Ribeiro’s not alone. Many Wake County families’ plans are based on the school system’s controversial decision to convert 22 existing schools to a mandatory year-round calendar.

But on Thursday, Superior Court Judge Howard Manning, deciding on a lawsuit by the parents’ group WakeCares, ruled it illegal for the Wake County Public School System to assign students to year-round schools without parental consent.

The school board, in an emergency meeting on Friday, decided to give those parents affected the option to accept the year-round assignment for the 2007-2008 school year or enroll their children in traditional-calendar schools without knowing which school in the county they would attend.

Ribeiro’s son Arthur will join his sibling, Vini, at Salem Middle School this fall. When their dad booked the Brazil trip last year, Salem was on a traditional calendar. When the school system slated the school for conversion, Ribeiro had to rebook the trip, losing several hundred dollars in the process.

Depending on what Ribeiro decides for his son, he might have to rebook again. Frustrated, he says money isn’t the issue. Stability is. He only wants the decision makers to make up their minds so he can make his plans and stick with them.
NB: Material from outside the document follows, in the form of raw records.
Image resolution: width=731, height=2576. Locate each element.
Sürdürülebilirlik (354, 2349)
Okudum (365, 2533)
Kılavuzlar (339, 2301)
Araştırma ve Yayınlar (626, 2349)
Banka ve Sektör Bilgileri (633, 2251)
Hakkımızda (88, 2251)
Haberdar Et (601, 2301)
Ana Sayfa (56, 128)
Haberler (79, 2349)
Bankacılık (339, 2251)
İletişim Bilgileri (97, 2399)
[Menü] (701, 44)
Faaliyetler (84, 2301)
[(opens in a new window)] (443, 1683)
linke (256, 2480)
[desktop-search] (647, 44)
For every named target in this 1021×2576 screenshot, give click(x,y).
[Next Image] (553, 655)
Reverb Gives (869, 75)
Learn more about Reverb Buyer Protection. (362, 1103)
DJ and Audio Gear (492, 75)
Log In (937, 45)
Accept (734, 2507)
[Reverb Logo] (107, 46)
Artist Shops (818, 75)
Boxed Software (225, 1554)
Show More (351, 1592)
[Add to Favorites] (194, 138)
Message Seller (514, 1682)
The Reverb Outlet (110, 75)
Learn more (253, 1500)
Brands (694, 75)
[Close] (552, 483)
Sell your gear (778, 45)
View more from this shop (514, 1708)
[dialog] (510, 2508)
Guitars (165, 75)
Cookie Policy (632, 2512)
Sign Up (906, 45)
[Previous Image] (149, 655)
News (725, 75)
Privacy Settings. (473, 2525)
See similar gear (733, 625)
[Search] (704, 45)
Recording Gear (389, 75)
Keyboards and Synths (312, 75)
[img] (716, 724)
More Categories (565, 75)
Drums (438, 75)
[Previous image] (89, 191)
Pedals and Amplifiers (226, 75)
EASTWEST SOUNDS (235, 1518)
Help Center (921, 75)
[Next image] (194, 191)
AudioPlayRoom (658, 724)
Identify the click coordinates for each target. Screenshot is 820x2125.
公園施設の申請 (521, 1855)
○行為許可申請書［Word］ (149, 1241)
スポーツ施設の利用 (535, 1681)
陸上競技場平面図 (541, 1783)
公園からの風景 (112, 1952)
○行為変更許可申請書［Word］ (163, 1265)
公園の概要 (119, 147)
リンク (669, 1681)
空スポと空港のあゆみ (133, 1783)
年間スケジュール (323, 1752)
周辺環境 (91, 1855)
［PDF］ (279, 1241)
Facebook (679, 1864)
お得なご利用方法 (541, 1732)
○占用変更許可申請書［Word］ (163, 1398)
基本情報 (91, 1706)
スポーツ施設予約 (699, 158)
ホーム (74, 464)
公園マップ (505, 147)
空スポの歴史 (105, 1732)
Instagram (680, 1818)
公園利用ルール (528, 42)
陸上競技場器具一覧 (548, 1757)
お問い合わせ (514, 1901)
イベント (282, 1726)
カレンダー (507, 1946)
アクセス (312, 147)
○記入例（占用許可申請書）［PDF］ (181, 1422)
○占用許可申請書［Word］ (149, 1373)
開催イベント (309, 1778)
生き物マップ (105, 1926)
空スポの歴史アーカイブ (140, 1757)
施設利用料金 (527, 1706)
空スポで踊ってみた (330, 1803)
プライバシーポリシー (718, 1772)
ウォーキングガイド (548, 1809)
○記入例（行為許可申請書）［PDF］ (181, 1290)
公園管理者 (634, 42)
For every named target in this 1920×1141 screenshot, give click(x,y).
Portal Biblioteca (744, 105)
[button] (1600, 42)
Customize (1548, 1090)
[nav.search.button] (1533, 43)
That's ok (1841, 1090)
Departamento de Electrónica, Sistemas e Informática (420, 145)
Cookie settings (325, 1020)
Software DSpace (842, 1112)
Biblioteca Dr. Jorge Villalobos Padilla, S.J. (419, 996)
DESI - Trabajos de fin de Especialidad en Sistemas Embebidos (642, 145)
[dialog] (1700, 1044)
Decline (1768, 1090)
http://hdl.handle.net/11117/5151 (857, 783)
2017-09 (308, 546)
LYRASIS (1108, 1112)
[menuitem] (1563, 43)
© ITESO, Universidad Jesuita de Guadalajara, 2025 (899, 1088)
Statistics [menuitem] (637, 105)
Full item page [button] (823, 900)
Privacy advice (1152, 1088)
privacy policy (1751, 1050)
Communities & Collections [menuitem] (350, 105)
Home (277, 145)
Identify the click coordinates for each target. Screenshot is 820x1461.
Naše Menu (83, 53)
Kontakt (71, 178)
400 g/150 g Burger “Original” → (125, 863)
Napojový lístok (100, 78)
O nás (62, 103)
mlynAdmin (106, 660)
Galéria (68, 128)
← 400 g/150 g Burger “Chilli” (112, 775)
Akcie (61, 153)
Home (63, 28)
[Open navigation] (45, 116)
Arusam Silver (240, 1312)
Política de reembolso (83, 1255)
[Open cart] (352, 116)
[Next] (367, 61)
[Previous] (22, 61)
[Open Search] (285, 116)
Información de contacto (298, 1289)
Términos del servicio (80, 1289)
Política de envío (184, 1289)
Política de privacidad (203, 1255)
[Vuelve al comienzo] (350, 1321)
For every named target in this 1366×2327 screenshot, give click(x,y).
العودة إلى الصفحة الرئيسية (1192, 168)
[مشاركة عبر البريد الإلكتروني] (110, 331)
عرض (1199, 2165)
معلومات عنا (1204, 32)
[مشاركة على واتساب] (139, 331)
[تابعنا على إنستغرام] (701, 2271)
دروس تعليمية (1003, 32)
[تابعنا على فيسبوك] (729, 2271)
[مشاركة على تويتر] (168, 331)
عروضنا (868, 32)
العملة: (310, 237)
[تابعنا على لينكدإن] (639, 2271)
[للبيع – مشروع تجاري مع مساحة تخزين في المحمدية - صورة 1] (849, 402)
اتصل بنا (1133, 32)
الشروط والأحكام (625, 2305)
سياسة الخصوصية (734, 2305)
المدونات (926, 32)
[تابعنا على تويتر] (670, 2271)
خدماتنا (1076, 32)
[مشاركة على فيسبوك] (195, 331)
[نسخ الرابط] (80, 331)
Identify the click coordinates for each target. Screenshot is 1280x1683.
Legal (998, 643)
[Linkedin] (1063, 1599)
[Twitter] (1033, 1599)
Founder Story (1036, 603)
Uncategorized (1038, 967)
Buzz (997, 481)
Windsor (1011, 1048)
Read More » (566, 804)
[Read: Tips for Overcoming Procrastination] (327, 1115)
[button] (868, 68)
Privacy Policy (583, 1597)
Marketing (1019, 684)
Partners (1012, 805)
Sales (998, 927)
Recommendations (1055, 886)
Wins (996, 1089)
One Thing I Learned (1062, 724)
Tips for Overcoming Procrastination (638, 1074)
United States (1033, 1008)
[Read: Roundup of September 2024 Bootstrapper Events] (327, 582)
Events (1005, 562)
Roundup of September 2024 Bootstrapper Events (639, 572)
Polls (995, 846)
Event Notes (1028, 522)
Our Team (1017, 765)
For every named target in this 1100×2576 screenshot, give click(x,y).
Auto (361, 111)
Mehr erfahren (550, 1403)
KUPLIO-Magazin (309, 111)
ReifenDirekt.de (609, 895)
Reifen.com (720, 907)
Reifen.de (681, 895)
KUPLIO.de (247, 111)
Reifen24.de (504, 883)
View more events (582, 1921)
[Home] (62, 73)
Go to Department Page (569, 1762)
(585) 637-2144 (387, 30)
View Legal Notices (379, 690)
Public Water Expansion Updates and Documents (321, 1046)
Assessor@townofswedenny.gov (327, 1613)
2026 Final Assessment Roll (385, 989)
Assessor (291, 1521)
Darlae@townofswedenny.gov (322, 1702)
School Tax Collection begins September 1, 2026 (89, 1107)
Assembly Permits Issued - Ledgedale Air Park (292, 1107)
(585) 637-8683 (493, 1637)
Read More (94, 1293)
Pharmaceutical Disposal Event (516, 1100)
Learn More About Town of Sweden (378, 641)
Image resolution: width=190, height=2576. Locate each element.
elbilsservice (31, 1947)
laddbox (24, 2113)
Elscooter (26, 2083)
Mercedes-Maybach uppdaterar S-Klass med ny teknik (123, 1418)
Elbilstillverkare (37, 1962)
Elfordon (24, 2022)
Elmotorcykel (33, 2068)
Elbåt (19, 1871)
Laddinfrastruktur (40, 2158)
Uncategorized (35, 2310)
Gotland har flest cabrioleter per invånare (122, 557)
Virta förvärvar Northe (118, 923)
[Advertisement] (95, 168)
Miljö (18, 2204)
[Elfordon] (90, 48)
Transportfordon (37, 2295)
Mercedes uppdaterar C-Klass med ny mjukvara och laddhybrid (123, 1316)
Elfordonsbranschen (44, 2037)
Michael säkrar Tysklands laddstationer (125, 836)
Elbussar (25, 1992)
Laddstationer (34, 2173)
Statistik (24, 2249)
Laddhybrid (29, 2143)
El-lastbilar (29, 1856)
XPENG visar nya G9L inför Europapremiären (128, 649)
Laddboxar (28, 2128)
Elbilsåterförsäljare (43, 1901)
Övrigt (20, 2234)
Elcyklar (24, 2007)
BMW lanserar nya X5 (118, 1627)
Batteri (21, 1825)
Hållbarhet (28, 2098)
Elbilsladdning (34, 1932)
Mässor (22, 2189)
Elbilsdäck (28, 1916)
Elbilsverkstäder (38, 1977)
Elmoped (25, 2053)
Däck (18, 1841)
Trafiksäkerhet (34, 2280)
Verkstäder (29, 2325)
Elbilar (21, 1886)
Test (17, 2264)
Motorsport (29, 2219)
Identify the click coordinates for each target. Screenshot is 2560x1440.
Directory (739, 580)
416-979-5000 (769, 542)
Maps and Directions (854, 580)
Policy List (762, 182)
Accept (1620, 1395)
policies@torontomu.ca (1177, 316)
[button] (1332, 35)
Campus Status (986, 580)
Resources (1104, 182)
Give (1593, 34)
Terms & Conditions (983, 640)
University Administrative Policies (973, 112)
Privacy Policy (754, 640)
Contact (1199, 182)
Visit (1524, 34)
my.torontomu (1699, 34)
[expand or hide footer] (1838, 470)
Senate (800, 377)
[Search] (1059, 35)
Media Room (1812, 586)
“They keep changing,” he said. “Every second month, it's a different story.”

WakeCares member Dawn Graf said Saturday that she shared those sentiments when the school board converted her child's school calendar.

“You know, I felt sad for those families, because that's exactly how I felt,” Graf said.

When asked if WakeCares is doing more harm than good, in the end, by fighting the year-round conversions, Graf said she doesn’t think so.

But she said she’s sorry for the frustration fellow parents feel. She said it was right to challenge the school board even as she hopes to work with the board on finding a solution.

“I think it's time to heal the wounds that at this point are just getting deeper,” she said.